5. He must feel your pain.
6. He must fully understand the devastation that he caused you.
7. He must accept full responsibility for his actions.
8. He must stop all contact with OP and not try to protect them.
9. He must reassure you that it is OK to ask questions.
10. He must reassure you that you will not drive him away by doing the things that are necessary to heal.
11. He must recognize when your struggling or experiencing a trigger and comfort you.
12. He must be able to tell you how sorry he is and show you.
13. He must re-enforce to you, that you are not responsible.
14. He must put his own feelings of guilt and shame aside and help you heal first.
15. He must reconnect emotionally, mentally, and physically with you and stay connected.
16. He must work on rebuilding trust. No secrets. No privacy.
17. He must be willing to seek counseling.
18. He must learn what is and is not acceptable when communicating with the opposite sex...he must establish boundaries and not cross them.
Posted By: schoolbus Re: I was the WW - 03/04/07 11:48 PM
Raven,

Welcome, and sorry you have to be here.

I am a BS, and understand the pain your H is in. But, I wondered about some things in your post that worried me about him.

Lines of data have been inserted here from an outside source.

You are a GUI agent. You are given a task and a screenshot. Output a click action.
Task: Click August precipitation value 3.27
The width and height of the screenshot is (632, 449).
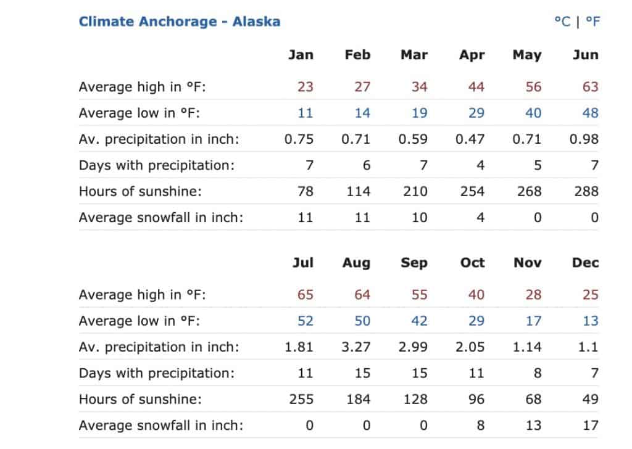click(356, 347)
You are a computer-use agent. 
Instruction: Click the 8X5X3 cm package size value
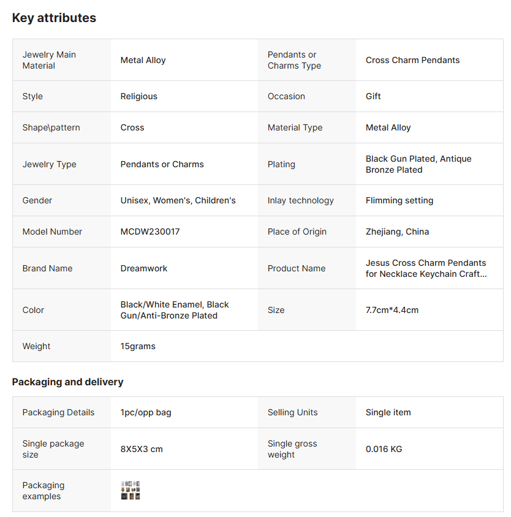[x=142, y=449]
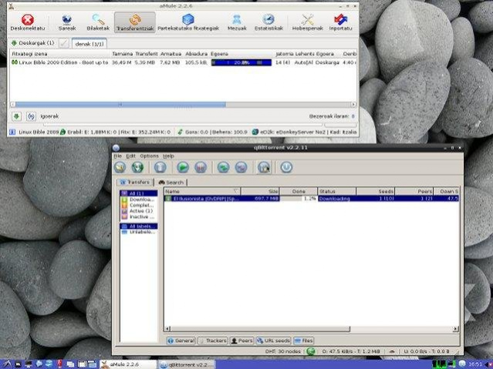Open the Edit menu in qBittorrent
This screenshot has height=369, width=493.
pos(130,156)
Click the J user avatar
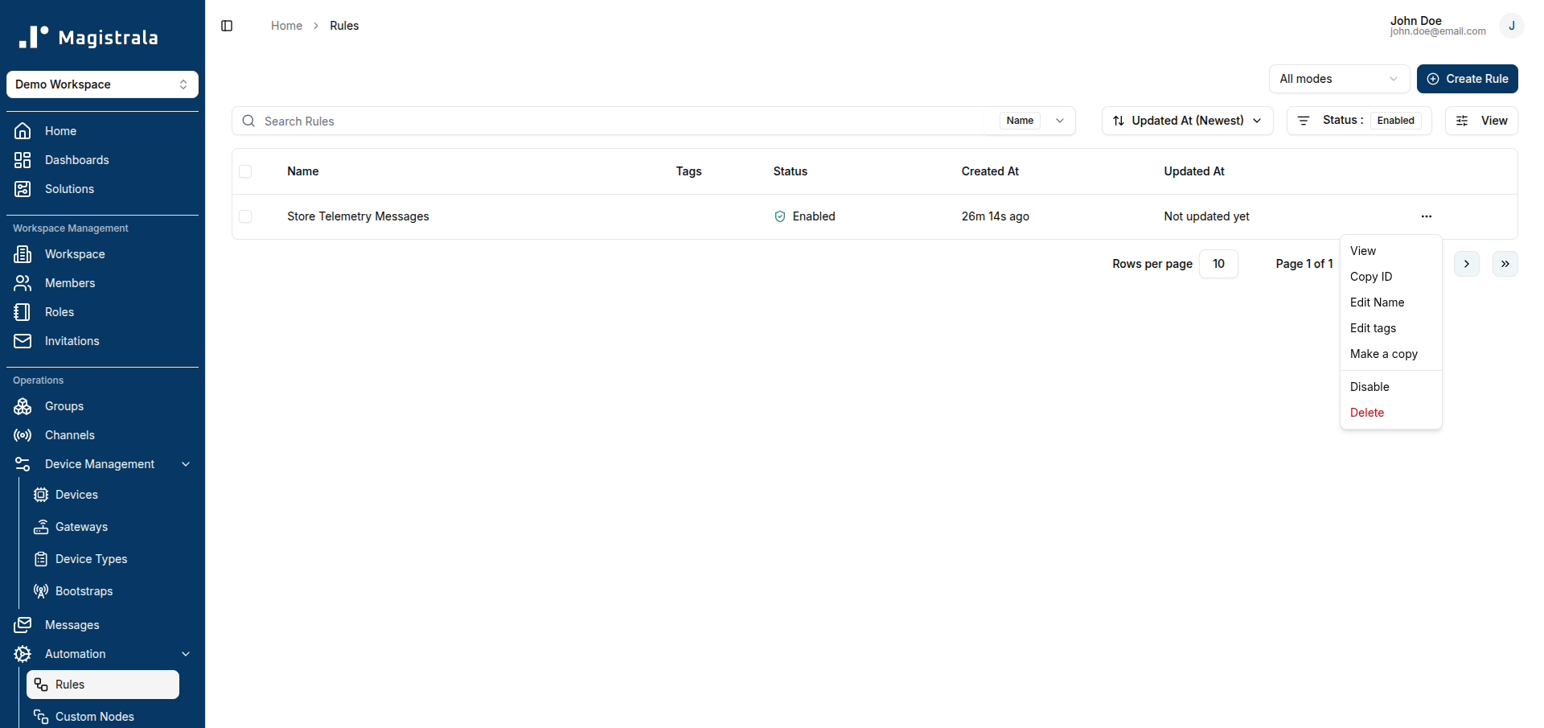The height and width of the screenshot is (728, 1544). 1511,26
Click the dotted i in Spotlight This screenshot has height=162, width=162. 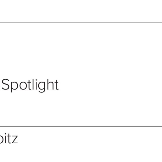[36, 84]
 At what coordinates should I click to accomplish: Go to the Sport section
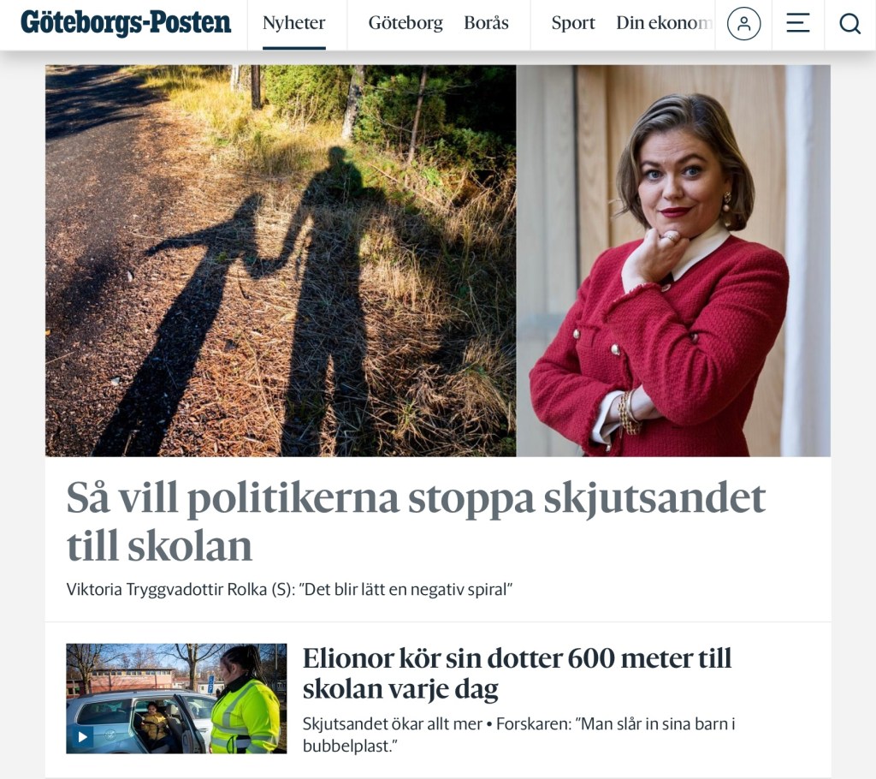click(573, 23)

He gave YOU the "I love you but not in love with you" speech, and he has been distant, and he has limited your ability to know what's been going on in his life?

Is HE involved with someone else? Have you considered that? I ask because the if signs were there before your A started then it might be possible, and I wondered because of his behavior.

Was he like this before your d-day?



I would say you need to be in Plan A, where you focus on figuring out his ENs and meeting them. Showing him the best you that you can. And working on your changes, that is a great place to start.

Are you two in MC?

The "pros" will come along soon. I'm more of a lurker, but I just wanted to get things rolling for you.
SB
Posted By: star*fish Re: I was the WW - 03/04/07 11:57 PM
Welcome to MB Raven. There have been lots and lots of waywards spouses who post here. Once monday comes around, I'm sure you'll get some folks to chime in who have been in your spot. Seven children huh? Wow what ages? How did you ever find time for gaming?

You seem to be doing well with transparency and accountability. How are you doing with stopping the love busters and filling needs? Even if he won't fill out the forms....surely after being married to this guy for a while....you know basically what makes him tick and what turns him off.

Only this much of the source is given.